By this analysis, it appears that the 47 senators are the political leaders who are following the intent of the Framers of the Constitutiton, not the president of the United States.

Obama himself dismissed the letter writers, saying they had entereed into an “unusual coalition” with the hard-line religious leaders of Iran. But, if anyone is in a coalition with Iran’s leaders, it is President Obama, not the senators. Iran’s foreign minister, Javad Zarif, appeared to have entered into an actual coalition with Obama, because he argued that if a president revoked a deal between his government and Obama, it would be a blatant “violation of international law.” Zarif insisted that “international law” trumped U.S. “domestic” law. The domestic law that Zarif was referencing is the U.S. Constitution, which requires the concurrence of two-thirds of the U.S. Senate before a presidential agreement with a foreign government is considered a treaty, and therefore a binding law in the United States.

Former Secretary of State Hillary Clinton (an expected Democratic candidate for president next year) joined in the attack on the senators, declaring, “Either these senators were trying to be helpful to the Iranians or harmful to the Commander-in-chief in the midst of high-stakes international diplomacy.”

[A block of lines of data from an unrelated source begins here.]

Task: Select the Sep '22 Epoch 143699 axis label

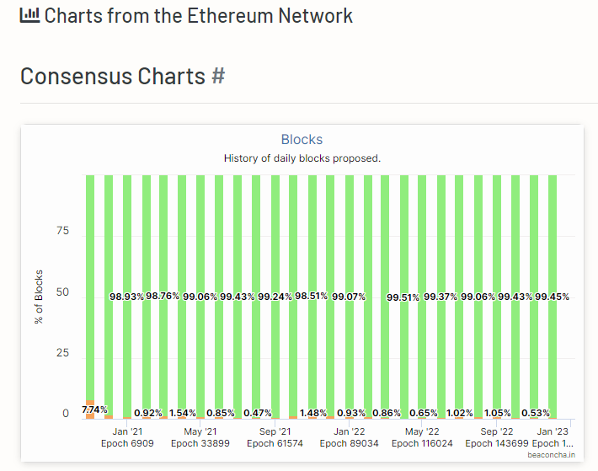Action: click(x=496, y=437)
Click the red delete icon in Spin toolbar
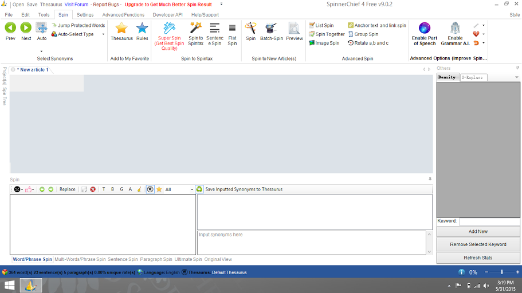The width and height of the screenshot is (522, 293). pos(93,189)
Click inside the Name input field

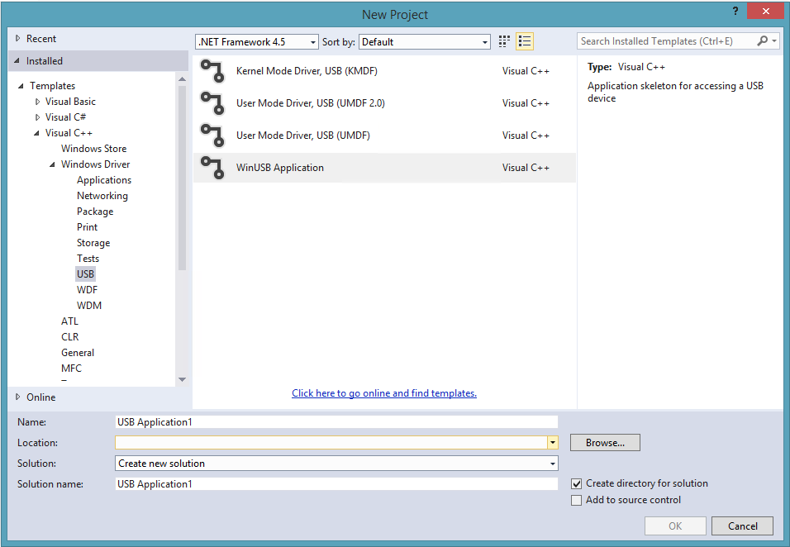click(x=331, y=421)
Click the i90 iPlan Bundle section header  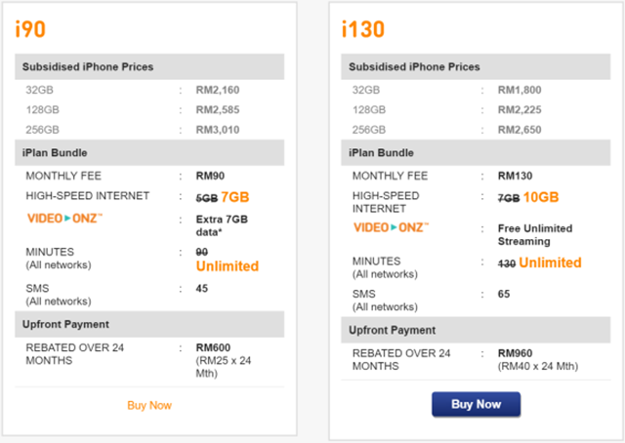(x=149, y=152)
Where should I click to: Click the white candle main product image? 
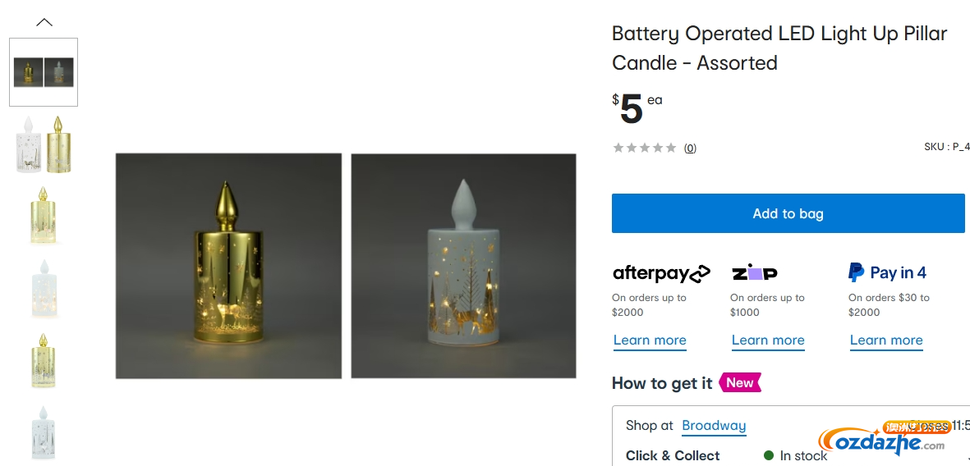(x=463, y=266)
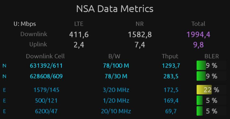Screen dimensions: 230x119
Task: Click the LTE column header
Action: [79, 24]
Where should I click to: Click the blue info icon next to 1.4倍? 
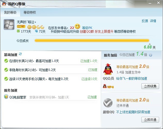[x=151, y=55]
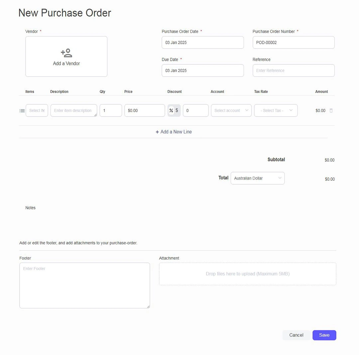Cancel the new purchase order
Screen dimensions: 359x355
(x=296, y=335)
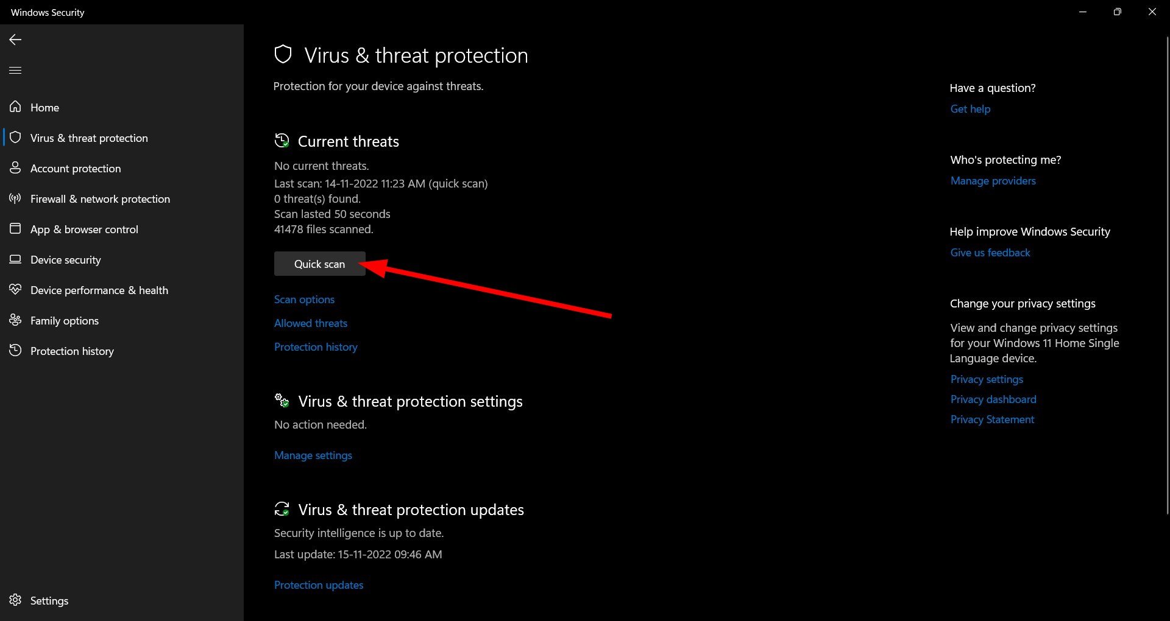
Task: Click the back arrow icon
Action: pyautogui.click(x=15, y=40)
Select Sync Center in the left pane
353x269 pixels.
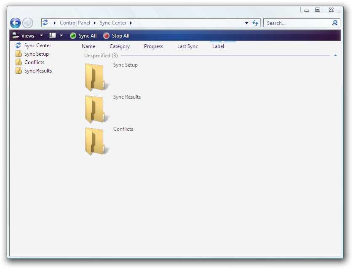coord(37,46)
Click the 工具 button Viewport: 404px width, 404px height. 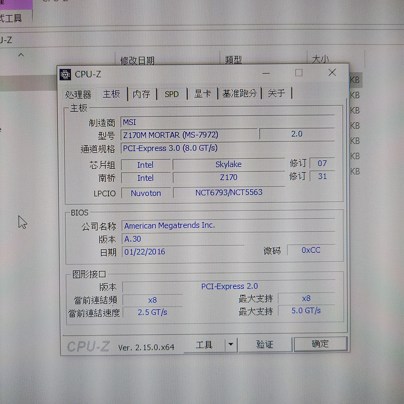tap(204, 344)
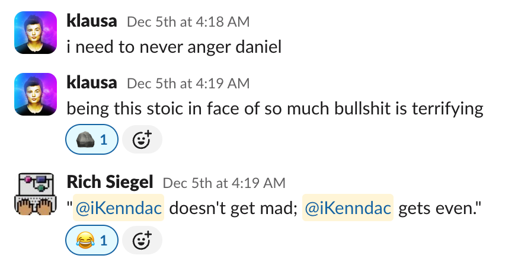Open Rich Siegel's profile from his username
The width and height of the screenshot is (518, 268).
point(111,182)
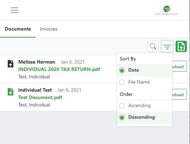The width and height of the screenshot is (190, 144).
Task: Click the Melissa Herman uploader name
Action: click(37, 62)
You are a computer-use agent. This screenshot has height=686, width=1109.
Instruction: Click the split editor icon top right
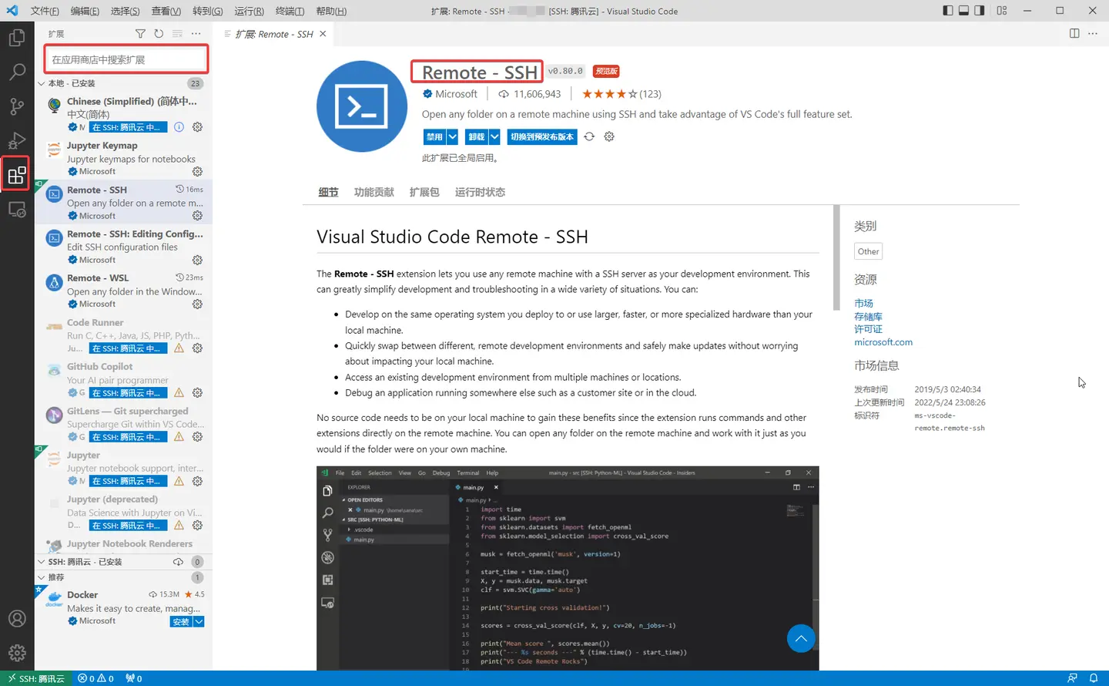(1074, 33)
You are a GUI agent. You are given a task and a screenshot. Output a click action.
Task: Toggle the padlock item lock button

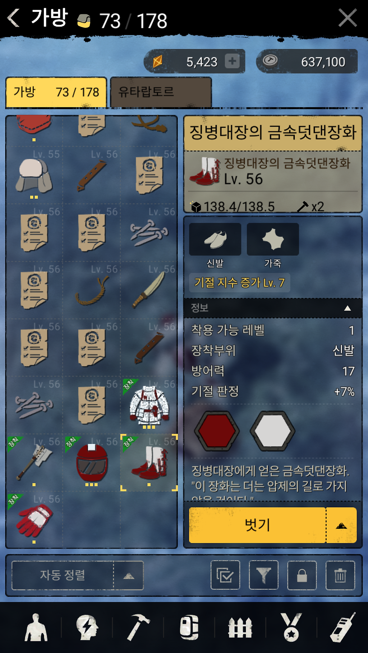pos(302,575)
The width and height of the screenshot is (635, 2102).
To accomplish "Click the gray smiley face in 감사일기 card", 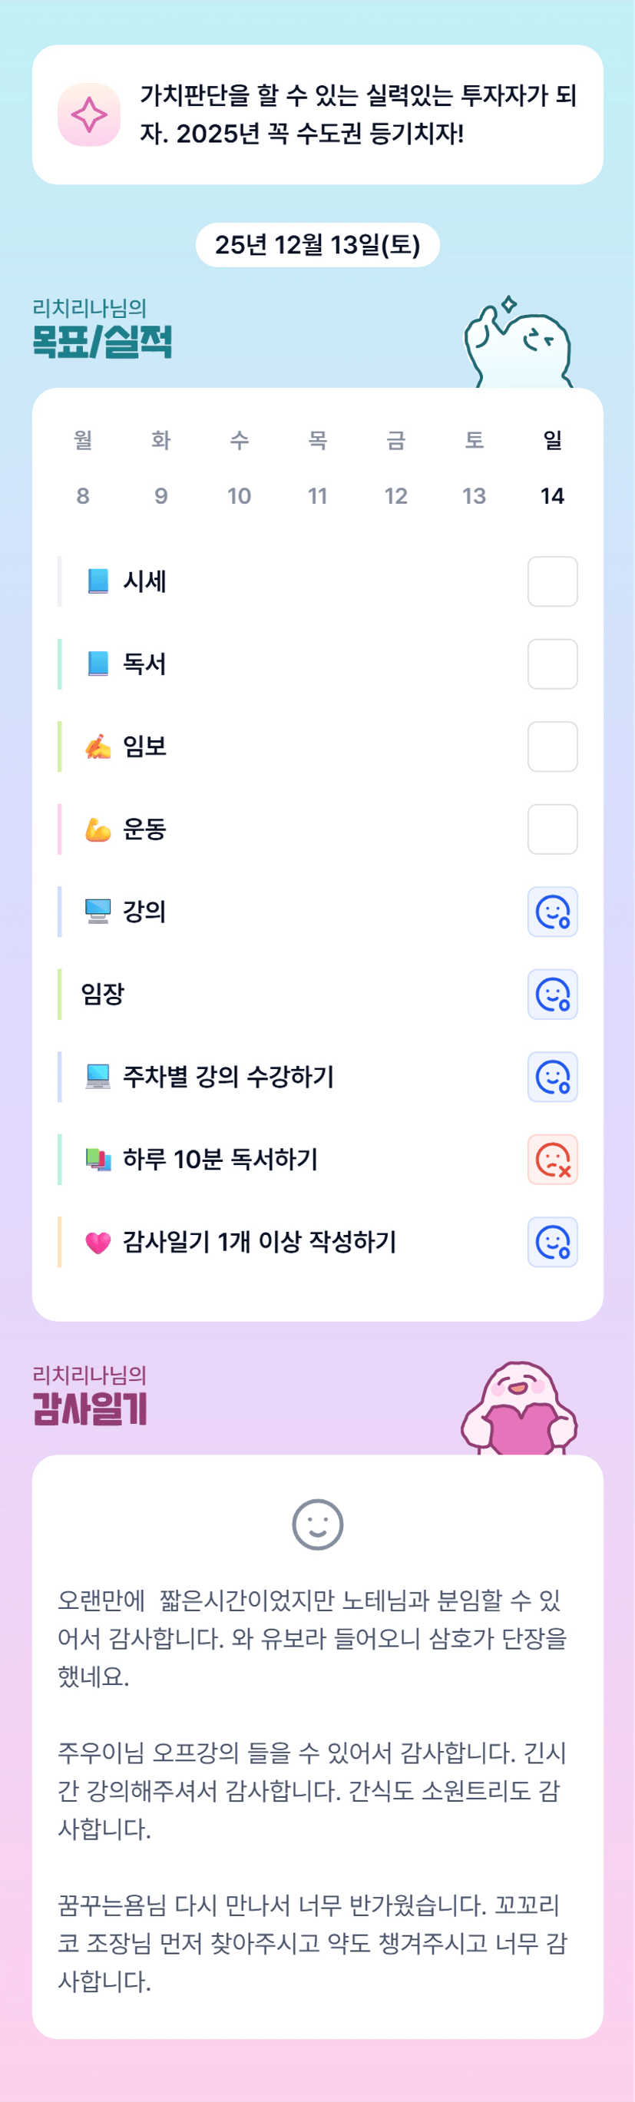I will 318,1523.
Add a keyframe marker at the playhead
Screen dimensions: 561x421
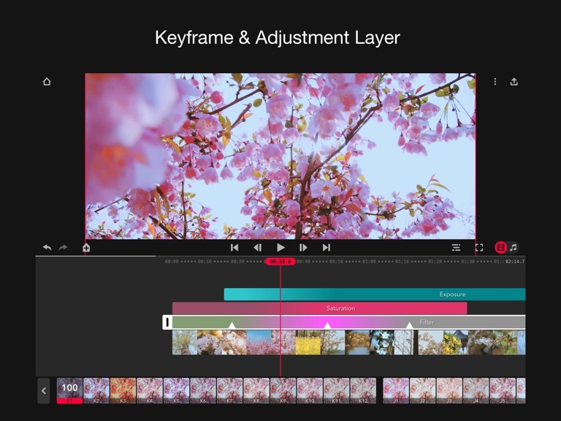[86, 248]
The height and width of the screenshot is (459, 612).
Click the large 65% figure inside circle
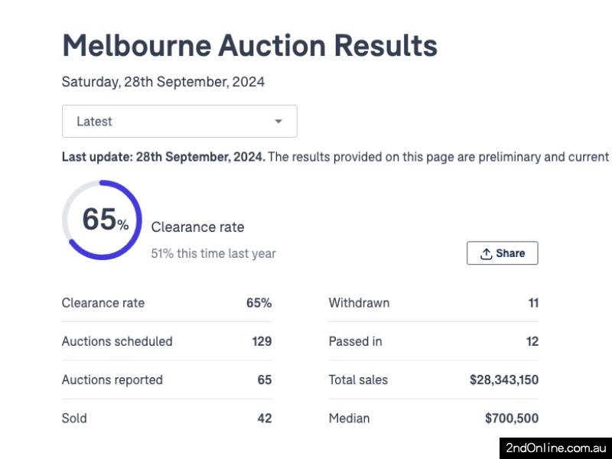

Clinton’s use of the term “Commander-in-chief” raises some questions about her understanding of the Constitution. A president is “Commander-in-chief ” only of the nation’s armed forces. The term does not apply to his role in negotiating an agreement with a foreign government. One must ask, just who is the president commanding when he makes these agreements? Congress? The Constitution does not make the president the “Commander” of Congress, or the “Commander” of the American people in general. That would be a more appropriate title for an American king, not a president.

Vice President Joe Biden weighed in as well, arguing that the senators’ letter “ignores two centuries of precedent.” This is also instructive, since Biden does not cite (probably because he cannot) the Constitution as giving the president power to make agreements on his own, without the advice and consent of the Senate. He instead cites “precedent.”

Regardless of what one thinks concerning the merits of an agreement with Iran over its nuclear program, including the question of whether Iran is even pursuing a nuclear weapons program as claimed (see here and here), the larger issue is the continued trend of the concentration of power in the executive branch of the federal government, in clear violation of the letter and the spirit of the Constitution.